Charts are awesome – they can help make sense of endless reams of text and data and they generally look pretty. So my question to myself was: “How do I get useful data I generate using PowerCLI into a nice, neat little chart?” I had a quick google and found a couple of different solutions. The one that stood out as being the easiest to start off with for me was to use the “Microsoft Chart Controls for Microsoft .NET Framework 3.5”
I read a few blog posts around detailing how to create these custom .NET charts in PowerShell, but this tends to be quite a tedious process – akin to creating a Windows Forms GUI in PowerShell manually – basically a complete pain. The blog posts I read definitely helped me understand how to create charts and soon I was able to generate some pretty cool charts based off data from PowerCLI (or PowerShell) data. I wanted to ultimately automate the creation of Charts for my PowerCLI and PowerShell scripts, so I decided to create myself a Function that could be used anywhere to generate a Bar or Pie Chart on the fly.
Enter Create-Chart. This is the Function I have made that accepts a bunch of Parameters to create a custom Chart and outputs this to a .PNG file. The data needs to be fed in to the function via a Hash Table (this could be changed) so I also created a “helper” Function called Create-HashTable which also does the work of generating a hash table for use with the Create-Chart Function. You could of course also just feed the Create-Chart function with a manually created HashTable too – this is useful to know because my Create-HashTable function is fairly basic and is not too flexible. Here are a couple of examples of Charts I created using these Functions:
Download the two functions below to give them a try! Please do suggest any improvements – my parameter handling on the Create-Chart script needs work – they are not specified as mandatory, although all parameters are mandatory – I couldn’t get the Function to work correctly when I did make them mandatory. The Create-HashTable function could also be improved in that at the moment you can only specify Cmdlets for the “Cmdlet” parameter that do not have any double quotation marks inside the cmdlet or any $_ variables. This is because of the way I am using the Invoke-Expression cmdlet inside the function. A simple cmdlet parameter such as “Get-VM | Select Name, MemoryMB” would work just fine for example. Remember that the Create-Chart function needs to be fed with a Hash Table. This could be generated yourself, or by using the Create-HashTable function below. Here are the downloads:
Don’t forget the Microsoft Chart Controls – a requirement to run these functions
Once you have the Functions loaded, here are some examples to show you how to use them:
Pie Chart of VMs and their MemoryMB setting:
Create-Chart -ChartType Pie -ChartTitle "Sean's Awesome VM Chart" -FileName seanchart3 -XAxisName "VMs" -YAxisName "MemoryMB" -ChartWidth 750 -ChartHeight 650 -DataHashTable (Create-HashTable -Cmdlet "Get-VM" -NameProperty Name -ValueProperty MemoryMB)

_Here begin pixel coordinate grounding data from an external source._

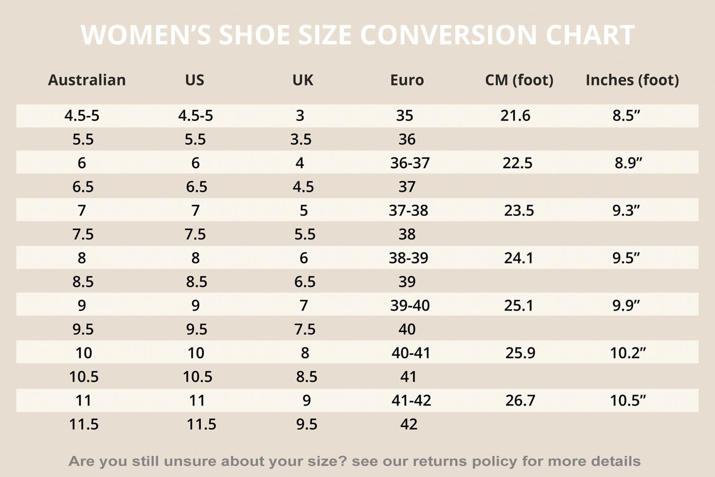Click Euro size 42 cell
715x477 pixels.
pyautogui.click(x=408, y=424)
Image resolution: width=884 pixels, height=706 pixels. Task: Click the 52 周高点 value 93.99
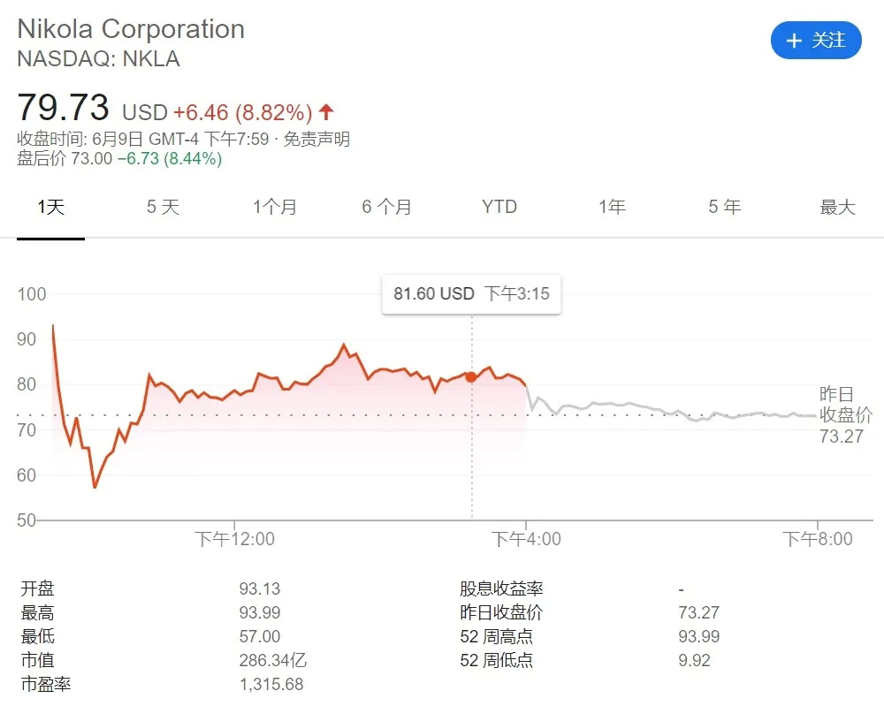698,636
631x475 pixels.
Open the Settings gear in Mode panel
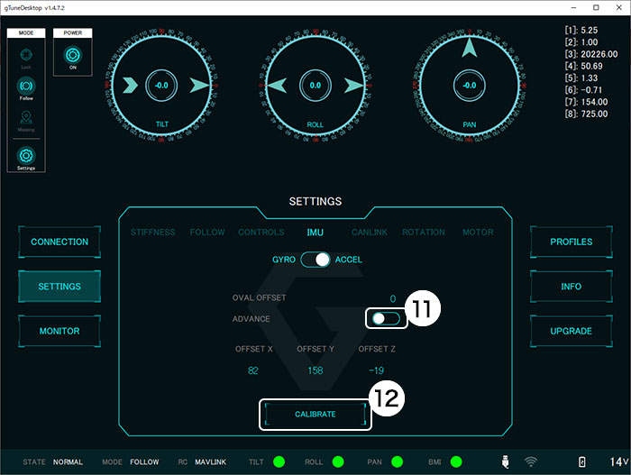26,155
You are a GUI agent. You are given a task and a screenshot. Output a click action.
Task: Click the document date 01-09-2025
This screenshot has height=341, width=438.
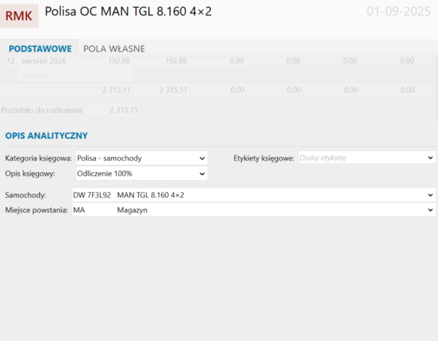pyautogui.click(x=398, y=12)
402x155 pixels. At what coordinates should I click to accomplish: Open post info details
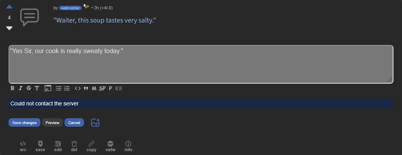128,146
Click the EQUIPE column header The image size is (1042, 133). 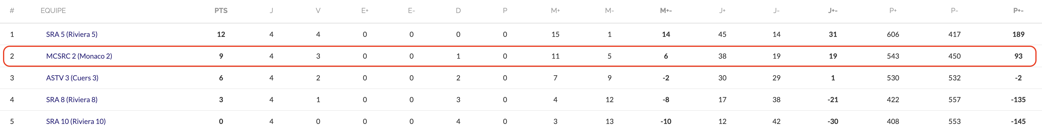coord(53,11)
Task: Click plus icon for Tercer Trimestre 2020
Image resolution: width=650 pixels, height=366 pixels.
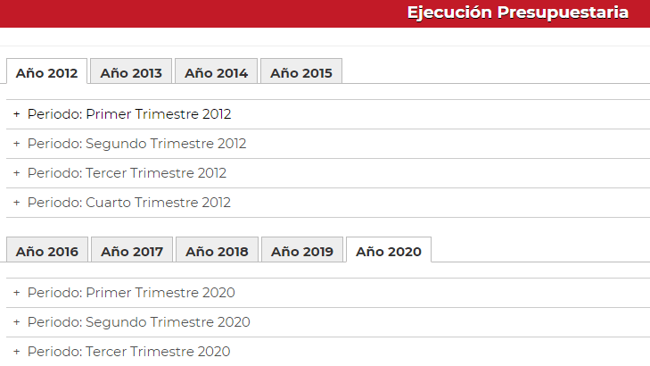Action: point(17,352)
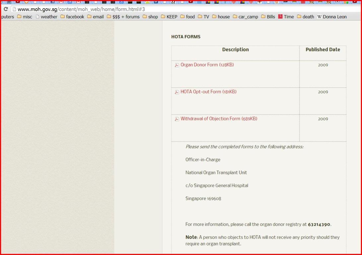
Task: Open the KEEP bookmarks folder
Action: (x=169, y=17)
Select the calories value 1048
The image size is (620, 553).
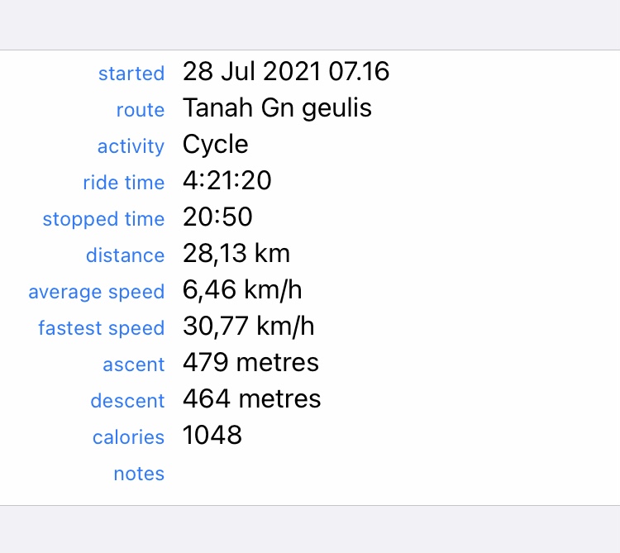tap(212, 436)
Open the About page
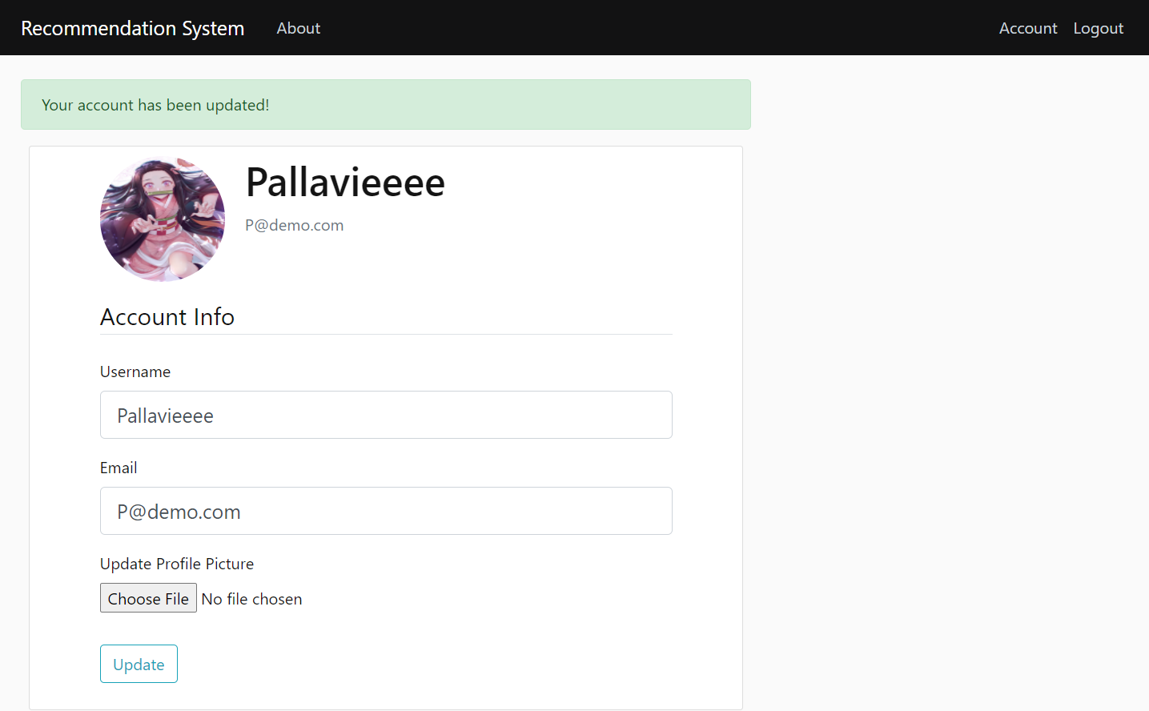This screenshot has width=1149, height=711. point(298,28)
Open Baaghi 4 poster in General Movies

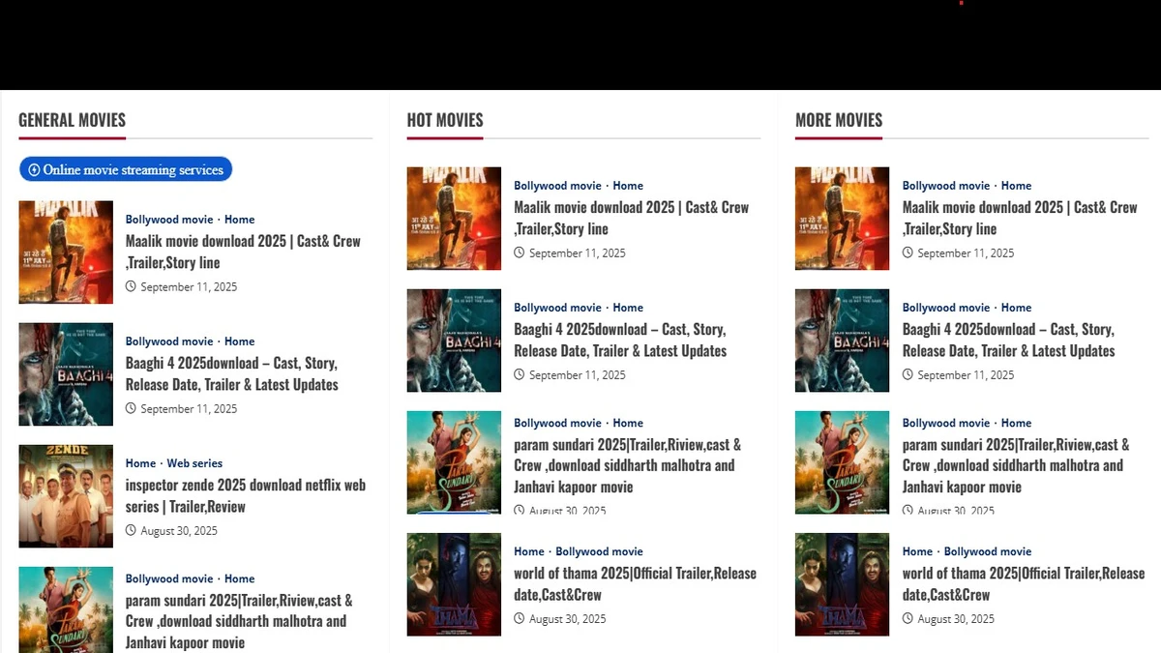[66, 374]
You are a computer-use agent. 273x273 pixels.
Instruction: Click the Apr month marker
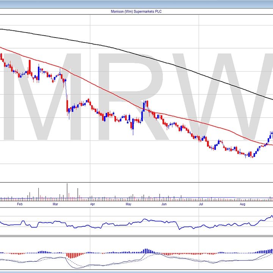(92, 204)
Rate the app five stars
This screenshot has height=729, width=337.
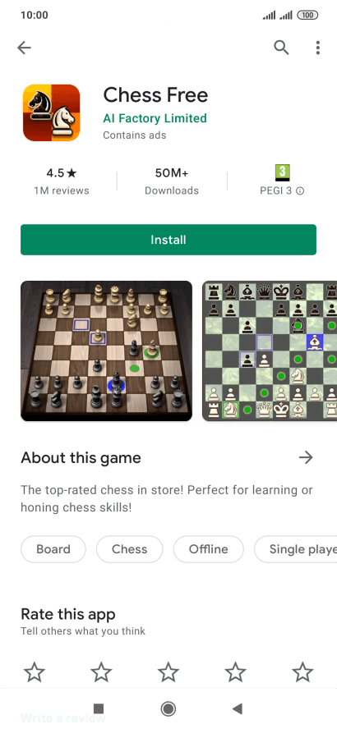pos(302,672)
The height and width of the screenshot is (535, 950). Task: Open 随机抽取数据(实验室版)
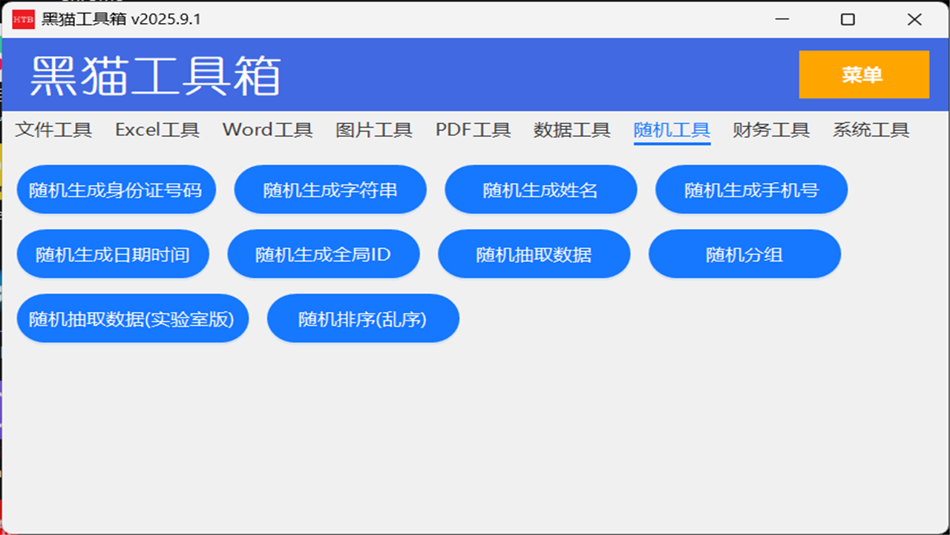133,318
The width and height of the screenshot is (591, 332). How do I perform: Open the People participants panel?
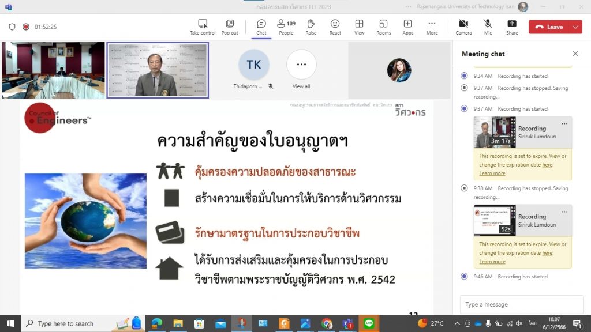(x=286, y=27)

Bar Chart of ESXi Hosts and their Memory Usage (MB) values:
Create-Chart -ChartType Bar -ChartTitle "Sean's Awesome Host Chart" -FileName seanchart4 -XAxisName "VM Hosts" -YAxisName "Memory Usage (MB)" -ChartWidth 750 -ChartHeight 650 -DataHashTable (Create-HashTable -Cmdlet "Get-VMHost" -NameProperty Name -ValueProperty MemoryUsageMB)
Use your own Hash Table to input the data:
Create-Chart -ChartType Bar -ChartTitle "Custom Chart" -FileName seanchart5 -XAxisName "My Objects" -YAxisName "My Object Values" -ChartWidth 750 -ChartHeight 650 -DataHashTable $HashTable
So there you have it – a fairly easy way to Chart the data you can get from your PowerCLI or PowerShell cmdlets! I wrote these Functions as part of a larger report that I am working on for another soon to come blog post! As I mentioned above, there is plenty of room for improvement – so if you do make any improvements or changes, please be sure to post them in the comments section.